Alibaba has shed 21% over the past month, yet the analyst community remains firmly bullish — a gap between price action and Street conviction that defines the stock's setup heading into August earnings.
The price deterioration has been swift. BABA closed at $102.60 on Tuesday, down another 2.3% on the day and 7.5% on the week. The move lower has compressed valuation multiples visibly: the P/E has contracted by roughly 3.2 points over 30 days to 13.6x, and EV/EBITDA has pulled back nearly 0.4 turns to 8.98x. Those are not distressed levels, but they reflect a market unwilling to pay up for a name carrying margin uncertainty and China macro risk. The price-to-book of 1.42x, down 0.32 turns in a month, adds to the picture of a valuation that has been steadily deflated.
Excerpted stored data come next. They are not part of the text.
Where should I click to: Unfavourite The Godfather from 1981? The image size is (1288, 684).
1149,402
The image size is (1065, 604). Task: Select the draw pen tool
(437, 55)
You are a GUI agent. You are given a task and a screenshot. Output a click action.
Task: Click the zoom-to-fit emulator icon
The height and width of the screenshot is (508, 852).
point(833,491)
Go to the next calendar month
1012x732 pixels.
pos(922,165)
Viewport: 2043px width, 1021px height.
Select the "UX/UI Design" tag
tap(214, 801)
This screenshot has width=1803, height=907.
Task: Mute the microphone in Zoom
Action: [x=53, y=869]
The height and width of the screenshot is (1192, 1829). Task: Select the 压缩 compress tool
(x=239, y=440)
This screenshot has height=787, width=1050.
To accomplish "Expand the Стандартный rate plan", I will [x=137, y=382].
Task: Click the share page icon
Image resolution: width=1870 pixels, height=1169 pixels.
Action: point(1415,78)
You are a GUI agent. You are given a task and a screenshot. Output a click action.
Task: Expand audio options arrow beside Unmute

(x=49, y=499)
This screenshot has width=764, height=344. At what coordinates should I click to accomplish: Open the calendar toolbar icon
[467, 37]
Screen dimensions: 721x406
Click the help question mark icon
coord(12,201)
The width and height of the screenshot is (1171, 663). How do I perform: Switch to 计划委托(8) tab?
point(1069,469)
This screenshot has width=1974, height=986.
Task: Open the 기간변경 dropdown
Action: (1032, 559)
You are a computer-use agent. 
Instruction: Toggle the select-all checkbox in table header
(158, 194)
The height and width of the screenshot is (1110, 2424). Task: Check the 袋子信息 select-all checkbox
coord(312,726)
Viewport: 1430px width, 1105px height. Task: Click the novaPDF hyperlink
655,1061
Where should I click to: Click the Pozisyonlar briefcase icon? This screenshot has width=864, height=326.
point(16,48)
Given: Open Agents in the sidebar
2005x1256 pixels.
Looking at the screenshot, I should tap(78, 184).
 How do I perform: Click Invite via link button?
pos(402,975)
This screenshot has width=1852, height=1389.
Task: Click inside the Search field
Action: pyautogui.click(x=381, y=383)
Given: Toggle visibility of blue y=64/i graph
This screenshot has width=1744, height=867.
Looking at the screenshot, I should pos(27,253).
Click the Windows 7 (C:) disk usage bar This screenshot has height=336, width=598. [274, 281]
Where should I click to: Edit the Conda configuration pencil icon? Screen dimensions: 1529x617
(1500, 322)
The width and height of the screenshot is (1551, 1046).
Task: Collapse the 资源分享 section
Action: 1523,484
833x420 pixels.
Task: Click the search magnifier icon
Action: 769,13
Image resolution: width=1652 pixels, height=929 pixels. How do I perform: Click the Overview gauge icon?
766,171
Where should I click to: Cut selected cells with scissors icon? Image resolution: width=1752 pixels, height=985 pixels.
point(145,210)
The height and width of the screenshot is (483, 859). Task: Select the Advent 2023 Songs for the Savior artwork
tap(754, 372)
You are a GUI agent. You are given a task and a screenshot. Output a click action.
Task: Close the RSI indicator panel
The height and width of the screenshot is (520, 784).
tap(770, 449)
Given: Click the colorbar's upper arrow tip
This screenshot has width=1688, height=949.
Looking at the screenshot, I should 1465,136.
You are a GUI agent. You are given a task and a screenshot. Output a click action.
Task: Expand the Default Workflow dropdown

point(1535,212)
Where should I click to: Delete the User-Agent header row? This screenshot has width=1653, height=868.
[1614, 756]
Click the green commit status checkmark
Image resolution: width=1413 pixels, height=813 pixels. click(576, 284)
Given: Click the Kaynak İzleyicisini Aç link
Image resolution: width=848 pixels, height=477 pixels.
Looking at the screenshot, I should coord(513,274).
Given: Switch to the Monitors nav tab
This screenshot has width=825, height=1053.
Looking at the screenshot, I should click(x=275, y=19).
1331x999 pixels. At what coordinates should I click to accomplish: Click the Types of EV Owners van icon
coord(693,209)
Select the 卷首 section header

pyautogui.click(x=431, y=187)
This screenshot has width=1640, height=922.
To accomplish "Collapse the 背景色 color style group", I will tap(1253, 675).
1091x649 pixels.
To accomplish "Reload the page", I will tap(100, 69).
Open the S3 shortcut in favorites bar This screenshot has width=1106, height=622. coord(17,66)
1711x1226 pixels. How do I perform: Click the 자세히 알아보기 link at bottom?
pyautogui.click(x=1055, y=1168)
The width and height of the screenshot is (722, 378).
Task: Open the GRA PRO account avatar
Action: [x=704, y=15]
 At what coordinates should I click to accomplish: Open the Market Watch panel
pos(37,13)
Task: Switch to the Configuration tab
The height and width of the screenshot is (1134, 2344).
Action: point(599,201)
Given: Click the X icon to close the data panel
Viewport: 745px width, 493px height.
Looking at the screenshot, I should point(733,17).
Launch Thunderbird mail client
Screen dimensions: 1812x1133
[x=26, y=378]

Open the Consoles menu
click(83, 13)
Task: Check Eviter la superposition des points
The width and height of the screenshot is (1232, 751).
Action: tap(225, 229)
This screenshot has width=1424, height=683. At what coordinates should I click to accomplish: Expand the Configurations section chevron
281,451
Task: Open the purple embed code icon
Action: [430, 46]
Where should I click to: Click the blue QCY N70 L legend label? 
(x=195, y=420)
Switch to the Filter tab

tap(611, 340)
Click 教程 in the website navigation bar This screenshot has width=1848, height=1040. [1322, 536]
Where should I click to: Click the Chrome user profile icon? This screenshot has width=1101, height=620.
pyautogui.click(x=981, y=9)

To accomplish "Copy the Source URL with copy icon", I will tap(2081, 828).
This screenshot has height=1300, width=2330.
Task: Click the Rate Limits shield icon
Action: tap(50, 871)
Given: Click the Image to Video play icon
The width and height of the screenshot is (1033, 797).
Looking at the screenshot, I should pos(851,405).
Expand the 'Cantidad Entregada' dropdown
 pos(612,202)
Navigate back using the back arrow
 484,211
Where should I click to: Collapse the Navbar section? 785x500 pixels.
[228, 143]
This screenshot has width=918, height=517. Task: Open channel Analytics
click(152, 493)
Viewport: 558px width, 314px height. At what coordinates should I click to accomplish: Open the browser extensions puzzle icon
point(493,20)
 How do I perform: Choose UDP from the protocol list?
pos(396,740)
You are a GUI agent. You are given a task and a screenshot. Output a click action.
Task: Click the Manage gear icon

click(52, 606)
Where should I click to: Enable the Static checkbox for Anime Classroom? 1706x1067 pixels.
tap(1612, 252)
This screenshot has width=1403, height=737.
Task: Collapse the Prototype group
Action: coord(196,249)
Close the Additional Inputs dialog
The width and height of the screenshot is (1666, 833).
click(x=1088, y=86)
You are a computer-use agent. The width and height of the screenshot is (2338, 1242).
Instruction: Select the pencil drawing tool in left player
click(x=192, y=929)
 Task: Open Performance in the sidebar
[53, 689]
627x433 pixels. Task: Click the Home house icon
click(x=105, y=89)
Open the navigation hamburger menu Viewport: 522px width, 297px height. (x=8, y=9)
The clearest divergence is between the falling price and what the Street is willing to say publicly. After last quarter's results in May, analysts at JP Morgan, Barclays, Mizuho, and Susquehanna all raised price targets — JP Morgan to $205, Barclays to $195, Mizuho to $195, and Susquehanna to $185. The consensus skew is overwhelmingly positive, with the bull case centred on 15% organic revenue growth, a 20% rise in daily active users following the integration of instant commerce into Taobao, and revised upward revenue forecasts of RMB 1,036 billion for FY26. The bear case pushes back hard on margins: e-commerce EBITA guidance was trimmed, EBITDA missed consensus at RMB 17 billion versus an expected RMB 19 billion, and free cash flow turned negative as investment in quick commerce and cloud infrastructure accelerated. Analyst targets cluster in the $185–$205 range; at $102.60, the implied upside is substantial, but that gap has been wide before without closing quickly. Note that the mean price target in the raw data appears to reflect a Hong Kong-listed ADR conversion anomaly and has been set aside in favour of the individual firm targets cited directly.
Positioning in the lending market is notable mainly for its calm. Availability has loosened meaningfully this week, rising to 107% — roughly one share available for every one already borrowed — after spending most of mid-June in the 97%–127% range. That loosening follows a broader easing trend from the late-May tighter readings in the 77%–87% range. Borrow cost ticked up 28% on the week to 0.46%, but that figure remains historically low; the absolute level is barely worth shorting around. Short interest itself has edged just 0.5% higher on the week to approximately 38.8 million shares, a near-flat reading over a month in which the stock fell more than a fifth. Shorts are not piling in despite the price decline. Options tell a similar story: the put/call ratio dropped to 0.59, a full standard deviation below its 20-day average of 0.63, suggesting call positioning is actually running above recent norms even as the stock sells off. That is an unusual combination — a falling stock with call-heavy options positioning and flat short interest.
The ORTEX short score of 51 sits squarely at the median, consistent with nothing particularly aggressive happening in the borrow market. Factor scores add texture: EPS surprise ranks in the 97th percentile of the universe, and 90-day EPS momentum ranks at the 92nd — the company has been consistently beating estimates. The dividend score of 88 and forward EPS growth rank of 66 round out a fundamental picture that looks more solid than the recent price action implies. The weakest reads are in short-score rank (24th percentile) and days-to-cover rank (28th), which simply reflect that positioning is light relative to history.
Peer context reinforces the selling pressure as broad rather than BABA-specific. JD fell 8.9% on the week, PDD dropped 8.4%, and MNSO lost 11.2%. The entire Chinese consumer internet complex has been under pressure in tandem, which argues against reading the BABA move as a company-specific deterioration. The next scheduled catalyst is the August 13 earnings release; the two prior prints produced a 4.7% gap up and a 9.1% gap down respectively, a reminder that the stock can move sharply in either direction on results.
What to watch into August: whether the gap between analyst targets near $185–$205 and the current price near $103 narrows through either a stock recovery or a fresh round of target cuts — and whether availability, currently loose at 107%, begins to tighten again as the earnings date approaches.